• _Instructions to follow_
Across the material below, how many lines contain the word "Viewport"? Respond with the number only.
[Materials provided Boundary: Start]
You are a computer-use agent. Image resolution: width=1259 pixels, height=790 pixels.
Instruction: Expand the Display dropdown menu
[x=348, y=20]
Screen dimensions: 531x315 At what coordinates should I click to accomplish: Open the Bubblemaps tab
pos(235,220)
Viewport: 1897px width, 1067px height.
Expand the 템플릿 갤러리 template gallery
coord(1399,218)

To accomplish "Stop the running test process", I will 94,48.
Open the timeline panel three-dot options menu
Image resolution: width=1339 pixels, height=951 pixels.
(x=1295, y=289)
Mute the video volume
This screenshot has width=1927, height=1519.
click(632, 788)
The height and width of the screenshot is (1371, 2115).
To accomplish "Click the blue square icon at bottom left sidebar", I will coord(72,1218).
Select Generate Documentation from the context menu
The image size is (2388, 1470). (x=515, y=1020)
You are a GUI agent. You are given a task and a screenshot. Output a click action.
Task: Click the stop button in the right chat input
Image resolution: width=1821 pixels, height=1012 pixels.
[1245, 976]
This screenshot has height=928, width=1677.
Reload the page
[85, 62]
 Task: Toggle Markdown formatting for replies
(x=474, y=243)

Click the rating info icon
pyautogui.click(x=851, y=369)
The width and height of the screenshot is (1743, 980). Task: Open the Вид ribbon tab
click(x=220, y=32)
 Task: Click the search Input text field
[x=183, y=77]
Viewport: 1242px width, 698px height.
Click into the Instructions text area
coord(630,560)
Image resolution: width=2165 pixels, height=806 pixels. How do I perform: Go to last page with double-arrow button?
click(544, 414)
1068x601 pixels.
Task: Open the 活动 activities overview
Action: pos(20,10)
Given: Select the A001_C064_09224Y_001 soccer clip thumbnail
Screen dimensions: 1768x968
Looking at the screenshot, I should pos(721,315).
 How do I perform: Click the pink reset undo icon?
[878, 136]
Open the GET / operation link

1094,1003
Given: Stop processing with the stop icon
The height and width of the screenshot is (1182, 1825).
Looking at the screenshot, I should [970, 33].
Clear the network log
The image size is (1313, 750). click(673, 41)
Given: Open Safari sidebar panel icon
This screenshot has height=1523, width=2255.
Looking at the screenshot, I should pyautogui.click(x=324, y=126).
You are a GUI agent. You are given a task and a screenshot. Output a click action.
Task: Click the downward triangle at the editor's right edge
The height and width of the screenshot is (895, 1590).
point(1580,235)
[Materials provided Boundary: End]
• _Response_
2